She used to be a nurse. At our old house, I watched her get ready each morning. She began with pulling up white pantyhose. She never wore underwear which made me think I shouldn’t either.

“You have to!” she said. “You don’t have a choice.”

At our new house, Mom wears underwear. Her nursing uniforms replaced with colorful dresses sewn from Butterick patterns which say Maternity. Her sewing machine and ironing board remain open. Among dozens of unpacked boxes, scraps of material collect on the linoleum floor.

Mom misses work. She says this into the mustard-colored phone with a cord stretching across our kitchen.

“I’m going crazy,” she whispers into the sunny receiver. The next-door neighbor’s dog barks. Their dog always barks. We’ve lived here one week.

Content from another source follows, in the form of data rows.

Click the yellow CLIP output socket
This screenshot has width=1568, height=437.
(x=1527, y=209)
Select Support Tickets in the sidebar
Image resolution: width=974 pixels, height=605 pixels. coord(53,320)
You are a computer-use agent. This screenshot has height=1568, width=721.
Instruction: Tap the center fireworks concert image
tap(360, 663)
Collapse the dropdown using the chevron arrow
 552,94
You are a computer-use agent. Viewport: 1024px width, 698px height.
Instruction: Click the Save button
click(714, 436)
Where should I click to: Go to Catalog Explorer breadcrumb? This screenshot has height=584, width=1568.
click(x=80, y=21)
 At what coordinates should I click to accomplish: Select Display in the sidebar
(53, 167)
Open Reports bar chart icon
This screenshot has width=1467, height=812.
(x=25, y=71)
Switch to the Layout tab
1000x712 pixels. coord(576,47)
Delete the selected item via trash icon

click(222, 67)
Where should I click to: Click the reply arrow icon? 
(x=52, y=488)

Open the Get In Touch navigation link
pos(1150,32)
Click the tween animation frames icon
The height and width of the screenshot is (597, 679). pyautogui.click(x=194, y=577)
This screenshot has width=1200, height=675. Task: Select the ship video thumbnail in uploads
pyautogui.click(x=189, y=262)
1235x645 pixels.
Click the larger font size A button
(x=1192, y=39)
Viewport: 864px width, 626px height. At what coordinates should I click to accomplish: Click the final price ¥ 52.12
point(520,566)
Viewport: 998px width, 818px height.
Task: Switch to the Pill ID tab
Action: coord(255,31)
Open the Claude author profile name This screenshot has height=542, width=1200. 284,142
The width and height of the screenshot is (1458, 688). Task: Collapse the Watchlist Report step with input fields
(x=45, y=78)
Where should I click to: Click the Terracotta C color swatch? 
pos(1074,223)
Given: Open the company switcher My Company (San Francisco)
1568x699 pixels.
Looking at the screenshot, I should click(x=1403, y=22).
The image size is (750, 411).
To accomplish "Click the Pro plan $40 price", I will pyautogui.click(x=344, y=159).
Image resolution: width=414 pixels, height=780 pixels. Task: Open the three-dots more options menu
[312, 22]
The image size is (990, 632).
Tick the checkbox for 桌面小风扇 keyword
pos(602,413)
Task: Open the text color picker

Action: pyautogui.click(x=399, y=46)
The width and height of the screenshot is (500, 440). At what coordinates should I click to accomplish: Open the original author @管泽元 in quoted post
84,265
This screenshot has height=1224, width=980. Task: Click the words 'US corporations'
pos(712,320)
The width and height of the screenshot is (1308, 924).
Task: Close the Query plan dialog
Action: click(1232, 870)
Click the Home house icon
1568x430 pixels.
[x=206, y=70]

“Maybe you can play Barbies with me?”

Behind the swirling smoke and incoming light, Mom stares out the window at our neighbor’s roses. The barking gets louder. Mom taps her cigarette on the ashtray’s lip. The remains have no choice but to fall away.

Our new neighbor Mrs. Abbott introduces herself as Joan. She’s what Mom calls unfortunate looking. Red hair, thin and frizzy. Body, tall and gangly. The tendons on her gardening arms lift like map lines.

In private, Mom says, “Joan’s from Maine.” As if this explains everything.

Mom’s belly grows daily. I can’t remember what it looked like before. The baby is why Mom can’t work. The doctor says to take it easy. I was there when he said this.

“I delivered you. You never gave me trouble.” He’s bald enough to be my grandfather. “I got in nine holes that day.”

On the way out, I help myself to a red lollipop.

In the car, I ask her if it’s true.

I check the visor mirror to see if my tongue turned more red.

“He knocked me out with drugs.” Mom’s eyes are on the road. “He pulled you out with forceps. That won’t happen this time.”

A red stripe runs down the center.

“Why not?”

“It’s the seventies. There are better ways.”

Sometimes I get pictures in my head that can’t be erased. This is one. Baby me being pulled out of my sleeping mother’s belly with metal tongs. The sky forever a sunset behind us.

My unborn brother and I communicate through our minds. I’m not forthcoming with this. Mom wouldn’t believe me. Her understanding is limited. She redeems herself with shiny blond hair and blue eyes. I watch enough TV to know a pretty mother means something.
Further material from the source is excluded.